Savaging each other over disagreements because we assume the other is deliberately choosing to do evil is rash judgment and we become hypocrites if we refuse to love our fellow Christian.

Thursday, May 19, 2016

Seriously, People? Reflections on Playing the Hypocrite

So, the other day, Fr. Rosica spoke about Catholic presence on the internet and how sometimes they turn “the Internet into a cesspool of hatred, venom and vitriol, all in the name of defending the faith!” He’s mostly speaking of conservative Catholic bloggers as well as those who target his group, Salt + Light, so some might be cynical about the objectivity of the article. I’m not here to quibble about the group or its alleged political leanings. What I am here to write about is the rather bizarre sight of seeing on Facebook some Catholics share that post with approval and the next day turn around and savage people they dislike.

Seriously, people?

Now of course Catholics have to stand up for what is right, and sometimes this means taking a stand. We can't be silent and allow evil to triumph. But, we also have an obligation to practice charity towards our neighbor in doing so and we have an obligation to remove the beam from our eye before removing the splinter from our neighbor’s (see Matthew 7:3-5). In other words, if we support something when we apply it to our neighbors, but are blind to how it applies to ourselves, we’re hypocrites—and people will see our hypocrisy. The thing is, when they see our hypocrisy in living the Christian life, they won’t listen to what we say about the importance of them living the Christian life. If we don’t practice it, why should they?

That doesn’t mean false charges of hypocrisy like those people who cite Matthew 7:1 and claim we’re judging them by saying “X is wrong.” I mean real charges of hypocrisy like accusing someone of savaging the Pope and responding by savaging that person. If savaging is wrong for the modernist or the radical traditionalist, it’s wrong for us to savage them, even if we must rebuke them.

For example, we might take pride in never being disrespectful to a bishop. That is good. But do we show contempt for a politician or a fellow blogger instead? That is not good. We can oppose Hillary Clinton or Donald Trump when they do wrong. But if we openly treat them as enemies to vanquish, and not as fellow sinners to love, why should non-Christians believe us when we say we don’t hate people who have same sex attraction or have an abortion? How we treat the people we oppose will make a more immediate impact than the eloquent arguments we make defending the faith. Remember the words of St. John: “whoever does not love a brother whom he has seen cannot love God.” (1 John 4:20)

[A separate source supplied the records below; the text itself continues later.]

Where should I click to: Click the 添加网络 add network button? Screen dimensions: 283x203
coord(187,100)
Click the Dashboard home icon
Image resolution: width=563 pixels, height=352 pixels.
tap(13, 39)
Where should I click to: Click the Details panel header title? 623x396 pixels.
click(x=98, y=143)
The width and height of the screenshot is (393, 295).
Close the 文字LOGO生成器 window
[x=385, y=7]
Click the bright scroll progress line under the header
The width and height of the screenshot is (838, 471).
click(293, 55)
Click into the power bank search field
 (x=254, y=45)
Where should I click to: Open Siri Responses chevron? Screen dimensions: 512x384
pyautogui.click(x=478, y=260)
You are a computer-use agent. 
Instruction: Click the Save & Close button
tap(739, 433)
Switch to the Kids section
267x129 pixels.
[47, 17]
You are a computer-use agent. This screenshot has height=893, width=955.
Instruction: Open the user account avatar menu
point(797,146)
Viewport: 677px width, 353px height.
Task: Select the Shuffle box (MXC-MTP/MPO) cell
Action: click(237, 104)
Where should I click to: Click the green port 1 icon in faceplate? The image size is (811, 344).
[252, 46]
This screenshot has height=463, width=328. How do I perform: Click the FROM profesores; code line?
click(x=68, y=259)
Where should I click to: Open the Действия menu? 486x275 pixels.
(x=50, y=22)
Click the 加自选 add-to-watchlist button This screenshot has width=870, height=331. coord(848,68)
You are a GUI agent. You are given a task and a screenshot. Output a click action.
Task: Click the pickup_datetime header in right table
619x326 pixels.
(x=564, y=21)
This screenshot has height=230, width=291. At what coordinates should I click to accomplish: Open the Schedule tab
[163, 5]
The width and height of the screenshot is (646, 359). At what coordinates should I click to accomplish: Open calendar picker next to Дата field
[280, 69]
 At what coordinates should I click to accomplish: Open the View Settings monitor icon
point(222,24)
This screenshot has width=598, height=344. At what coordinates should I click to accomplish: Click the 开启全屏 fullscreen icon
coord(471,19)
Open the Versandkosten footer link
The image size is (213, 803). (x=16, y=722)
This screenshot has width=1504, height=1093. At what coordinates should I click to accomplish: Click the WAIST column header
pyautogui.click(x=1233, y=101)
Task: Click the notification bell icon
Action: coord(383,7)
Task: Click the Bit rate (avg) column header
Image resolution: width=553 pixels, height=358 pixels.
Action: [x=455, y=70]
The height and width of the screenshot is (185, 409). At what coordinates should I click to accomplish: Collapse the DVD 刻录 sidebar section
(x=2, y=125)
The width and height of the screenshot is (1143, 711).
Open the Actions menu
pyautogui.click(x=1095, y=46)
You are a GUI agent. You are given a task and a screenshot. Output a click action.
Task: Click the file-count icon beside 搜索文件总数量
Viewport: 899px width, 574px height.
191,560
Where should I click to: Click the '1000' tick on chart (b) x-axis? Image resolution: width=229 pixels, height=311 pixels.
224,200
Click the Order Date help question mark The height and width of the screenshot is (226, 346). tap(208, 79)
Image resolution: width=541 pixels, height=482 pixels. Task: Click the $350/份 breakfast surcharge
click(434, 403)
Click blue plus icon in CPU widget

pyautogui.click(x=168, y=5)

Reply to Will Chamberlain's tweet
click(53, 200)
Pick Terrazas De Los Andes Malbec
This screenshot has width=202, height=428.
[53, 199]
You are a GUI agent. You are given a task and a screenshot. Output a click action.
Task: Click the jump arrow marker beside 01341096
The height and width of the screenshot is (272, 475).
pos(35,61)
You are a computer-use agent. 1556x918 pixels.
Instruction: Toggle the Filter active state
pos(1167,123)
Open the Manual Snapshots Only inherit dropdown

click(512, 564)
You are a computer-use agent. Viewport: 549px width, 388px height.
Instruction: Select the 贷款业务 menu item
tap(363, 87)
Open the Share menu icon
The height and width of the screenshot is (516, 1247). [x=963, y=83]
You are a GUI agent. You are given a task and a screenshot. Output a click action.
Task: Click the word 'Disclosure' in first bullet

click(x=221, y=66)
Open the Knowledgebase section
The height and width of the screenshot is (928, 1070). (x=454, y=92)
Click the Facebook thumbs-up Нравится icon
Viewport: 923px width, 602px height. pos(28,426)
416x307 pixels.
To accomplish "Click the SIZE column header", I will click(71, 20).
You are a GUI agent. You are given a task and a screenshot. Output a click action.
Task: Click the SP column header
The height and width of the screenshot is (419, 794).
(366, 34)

It’s hard. While I won’t dredge them up for this article (they involve real people who might not appreciate having their names or situations splattered across the internet), I have behaved in a way where my behavior in dealing with people I morally opposed had a greater impact than the words I wrote. I still take part in Facebook mocking of people who do things I find morally wrong and the defensiveness they probably feel alienates them from changing. We might win the battle of words but we don’t win the soul of the one we talk with.

Unfortunately, some people hear this and think it is a call to “sugarcoat” the truth so we don’t offend people. That’s not the case at all. Sometimes people will get offended regardless of what we say or do (see John 15:18-25). We can’t help that. But we can help it they’re offended by our unjust way of speaking. So let’s not think our presentation is a part of the Christian teaching. Yes, we do have to say “X is wrong.” Yes, we do need to stress the importance of avoiding X to save our soul. No, we can't say “You’re an evil bastard who deserves to go to hell because you do X."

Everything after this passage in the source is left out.